A Machine Learning Prediction Model for the Affinity Between Glucose and Binder

Rajesh KondabalaVijay Kumar Vijay Kumar 

School of Chemistry and Biochemistry, Thapar Institute of Engineering and Technology, Punjab 147004, India

Department of Computer Science and Engineering, National Institute of Technology, Hamirpur 177005, India

School of Chemistry and Biochemistry, Thapar Institute of Engineering and Technology, Punjab 147004, India

Corresponding Author Email: 
rajesh.kondabala@thapar.edu
Page: 
227-233
|
DOI: 
https://doi.org/10.18280/ria.330309
Received: 
6 April 2019
|
Accepted: 
11 June 2019
|
Published: 
10 October 2019
| Citation

OPEN ACCESS

Abstract: 

The glucose is an important source of fuel for the body. The binding affinity is an essential indicator of the interaction of a glucose molecule with its binder. This paper proposes a novel machine learning model for predicting the binding affinity of a small glucose molecule with the binder. Seven regression algorithms were compared on a dataset is generated based on Molecular Mechanics-Generalized Born and Surface Area (MM-GBSA). Through the comparison, Random Forest and Decision Tree were selected for our model, in light of their robustness and accuracy. The established model predicts binding affinity from the interaction properties of compounds and glucose, which are obtained through GLIDE program from Schrödinger software suite 2018-4. Finally, the prediction accuracy of our model was confirmed through k-fold cross-validation. Our research provides an efficient and low-cost method for screening of molecules during the development of glucose binders.

Keywords: 

machine learning, regression, prediction models, glucose binder, binding affinity

1. Introduction

Supra molecular chemistry continues to grow with an accelerated pace in biomolecular recognition [1]. It was made possible in developing a synthetic receptor for glucose recognition by mimicking the properties of naturally available glucose binding proteins [2]. Glucose is an essential carbohydrate and standard part of the daily meal. The brain of an organism uses half of the glucose amount present in our body. It involves in many diseases such as diabetes [3], hyponatremia [4], seizures [4], and cancer [5, 6]. It plays a significant role in the biological process such as the development of multicellular organisms, cell infection pathogens, distribution, and reactivity of proteins within host cells [7, 8]. Homeostasis of glucose concentration in tissues is essential for the normal functioning of our body. The imbalance of glucose concentration leads to severe health conditions. Monitoring glucose levels/concentration helps patients to keep control over their glucose levels through diet. Hence, there is a need to develop new techniques that will help in improving human health quality [9, 10]. Novel glucose binding molecules are required for developing these types of techniques. Binding affinity plays a crucial role that decides the fate of compound interaction towards glucose molecules. It is a challenging issue to recognize the glucose molecule in a solvent. Because of its abundant hydroxyl groups on glucose molecules and their interaction with the surrounding solvent medium makes a difficult task for designing a novel synthetic receptor [11, 12].

PROVIDED DATA →
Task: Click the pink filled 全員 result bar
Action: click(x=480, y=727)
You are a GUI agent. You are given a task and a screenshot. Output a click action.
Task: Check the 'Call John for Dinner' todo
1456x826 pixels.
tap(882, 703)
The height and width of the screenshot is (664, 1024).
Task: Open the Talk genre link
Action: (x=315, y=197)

ASSIGNMENT →
Answer from the text on predicting glucose binding affinity:
(a) Which two algorithms were chosen for the model?
(b) What method confirmed the model's prediction accuracy?
(c) What share of the body's glucose does the brain of an organism use?

EXPECTED ANSWER →
(a) Random Forest and Decision Tree
(b) k-fold cross-validation
(c) Half